## [ABOUT THIS EXERCISE]
Using the entries below, write out the line with "Zambet si Suflet (81, 265)", the line with "pentru copii (173, 84)", and every line in between, exactly as each is written.

## [DATA TO PROCESS]

☆ ☆ ☆ ☆

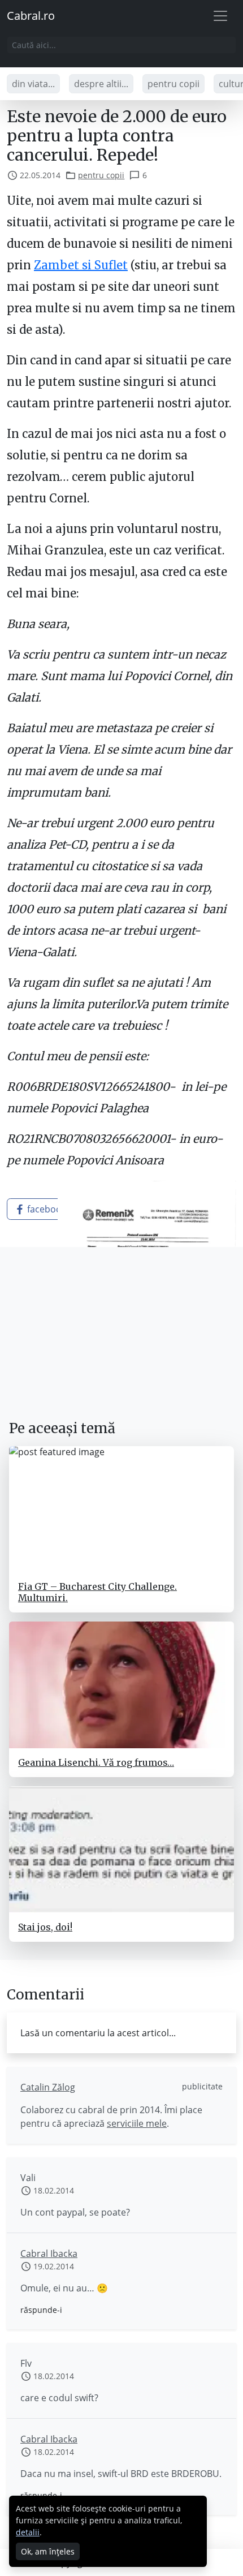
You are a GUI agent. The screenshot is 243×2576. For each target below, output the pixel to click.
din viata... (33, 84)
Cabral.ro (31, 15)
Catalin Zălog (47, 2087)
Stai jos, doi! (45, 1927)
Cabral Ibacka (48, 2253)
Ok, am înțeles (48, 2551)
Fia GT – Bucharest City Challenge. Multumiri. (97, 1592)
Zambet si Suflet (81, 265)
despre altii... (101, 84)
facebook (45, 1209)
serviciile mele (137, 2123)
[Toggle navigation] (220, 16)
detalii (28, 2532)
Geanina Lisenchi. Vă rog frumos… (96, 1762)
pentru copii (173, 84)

☆ ☆ ☆ ☆

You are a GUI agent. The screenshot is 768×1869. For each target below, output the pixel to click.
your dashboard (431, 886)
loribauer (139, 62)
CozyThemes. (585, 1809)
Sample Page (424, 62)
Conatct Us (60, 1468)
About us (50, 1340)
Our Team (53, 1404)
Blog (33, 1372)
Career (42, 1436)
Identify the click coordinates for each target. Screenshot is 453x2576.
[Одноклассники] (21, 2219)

☆ ☆ ☆ ☆

## [COMPLETED TASK]
Zambet si Suflet (81, 265)
despre altii... (101, 84)
facebook (45, 1209)
serviciile mele (137, 2123)
[Toggle navigation] (220, 16)
detalii (28, 2532)
Geanina Lisenchi. Vă rog frumos… (96, 1762)
pentru copii (173, 84)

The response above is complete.